Fig. 5: SPT5L is required for the intergenic enrichment of SPT6L.

a Genome tracks display the ChIP-seq signals of SPT6L, SPT6L spt5l, and NRPE1 on chromosome 1 (Chr1: 6700–6780 kb). Each sample was averaged over two biological replicates. b Binding profiles of SPT6L in WT and spt5l at four previously defined genomic groups. The ChIP signal of each sample was averaged over two biological replicates. The regions were plotted as indicated in Fig. 1c. c ChIP-qPCR showing genomic occupancy by NRPE1-GFP fusion protein in NRPE1-GFP and spt5l NRPE1-GFP. All the fold changes are relative to ChIP signal obtained at ACT7 in each sample and replicates. Error bars are presented as mean values ± s.d. from three biological replicates.

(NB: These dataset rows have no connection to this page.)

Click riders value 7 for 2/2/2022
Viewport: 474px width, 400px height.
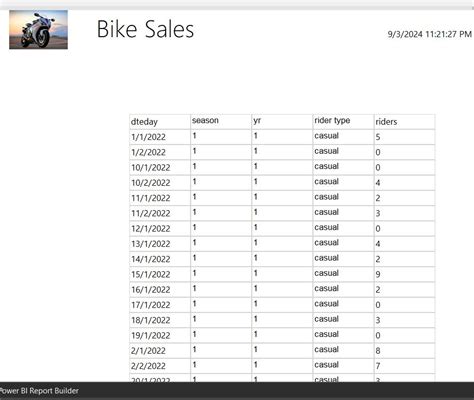404,366
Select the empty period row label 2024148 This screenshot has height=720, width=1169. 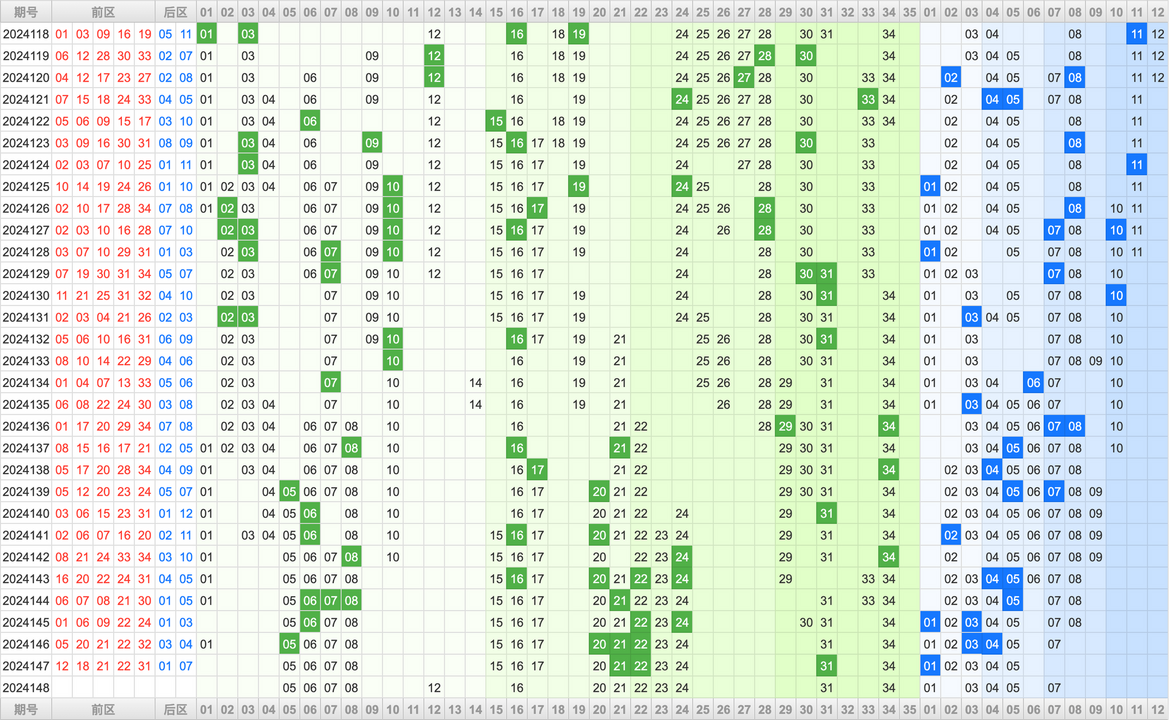[26, 687]
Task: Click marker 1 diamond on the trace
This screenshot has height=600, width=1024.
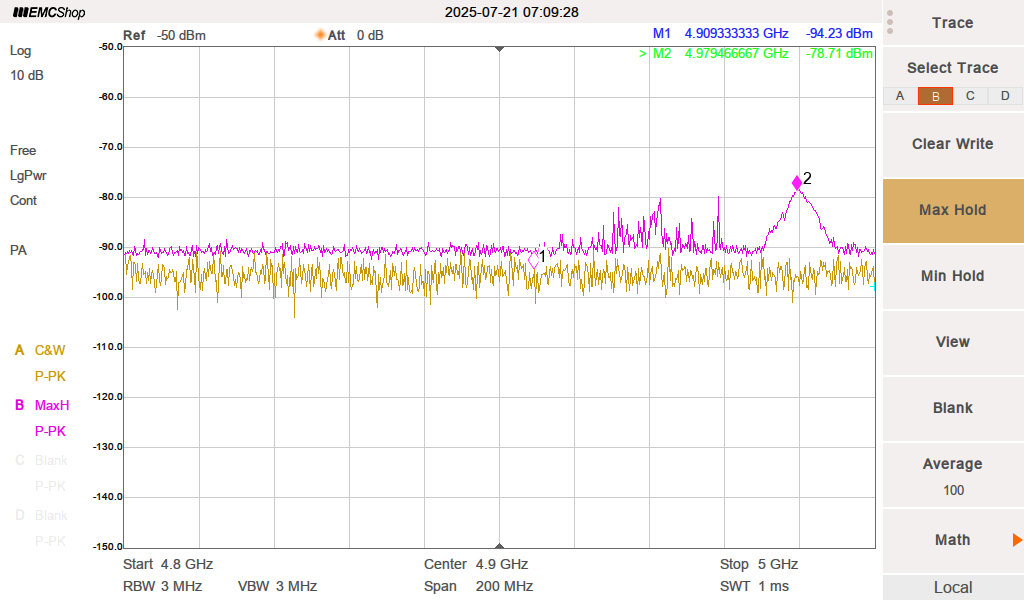Action: click(x=533, y=259)
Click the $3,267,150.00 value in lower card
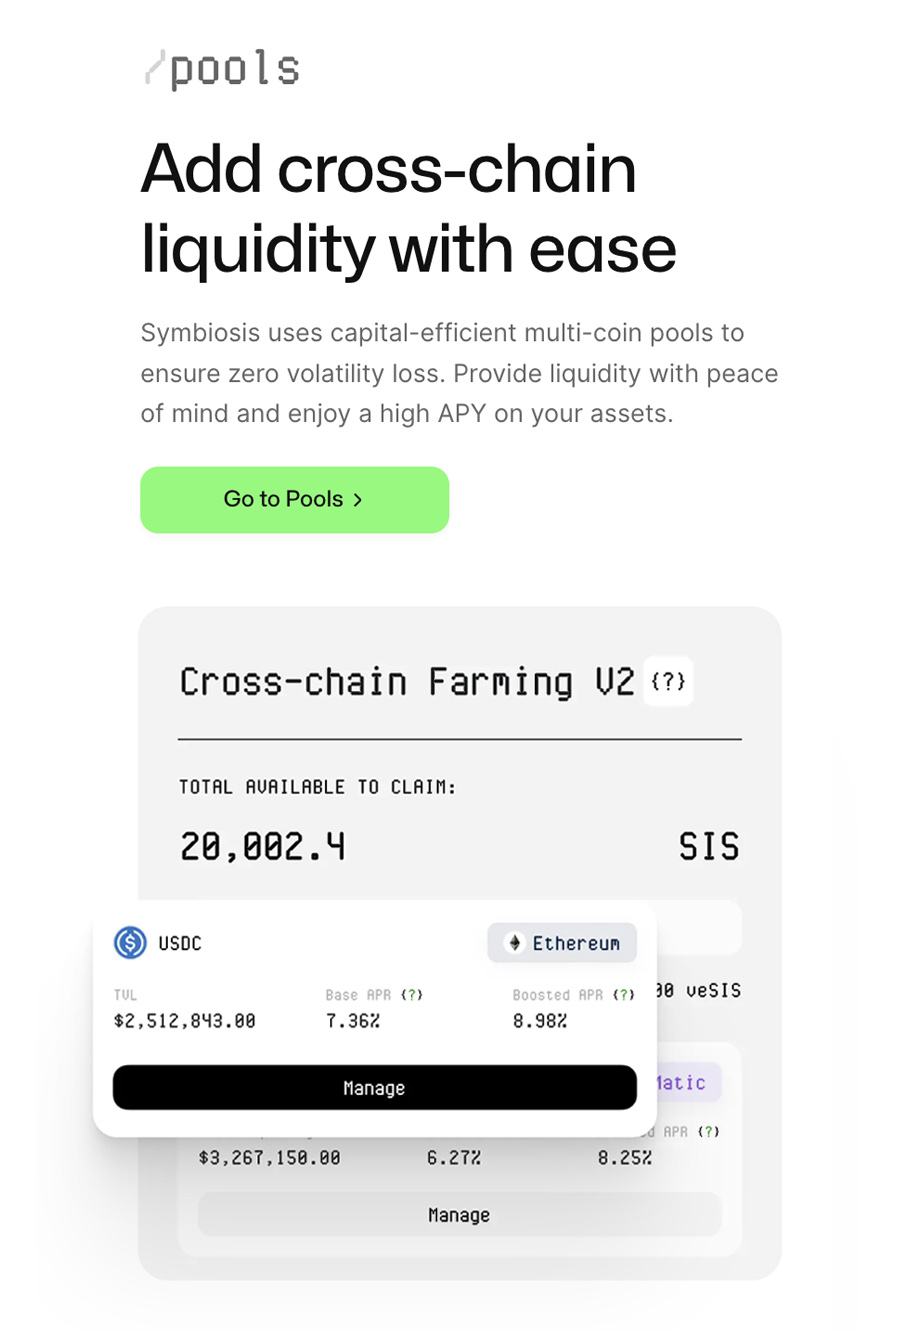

All significant differences were indicated with *P < 0.05, **P < 0.01 (unpaired, two-tailed Student’s t-test). d Co-IP examined the interaction between SPT6L and SPT5L. Immunoprecipitation (IP) and Western blot (WB) were performed using specified antibodies (IP: anti-GFP, KTSM1301; WB: anti-Myc, ab9106, anti-GFP, Yeasen, 31002ES60). Data from two biological replicates were shown. e Co-IP examined the role of SPT5L in the interaction between SPT6L and NRPE1. IP and WB were performed using specified antibodies (same as Fig.5d). Data from two biological replicates were shown. f ChIP-qPCR showing genomic occupancy by SPT6L-GFP fusion protein in SPT6L-GFP, drm1 drm2 SPT6L-GFP, and nrpd1 SPT6L-GFP. All the fold changes are relative to ChIP signal obtained at ACT7 in each sample and replicates. Error bars are presented as mean values ± s.d. from three biological replicates. Different lowercase letters indicate significant differences, as determined by one-way ANOVA, P < 0.05.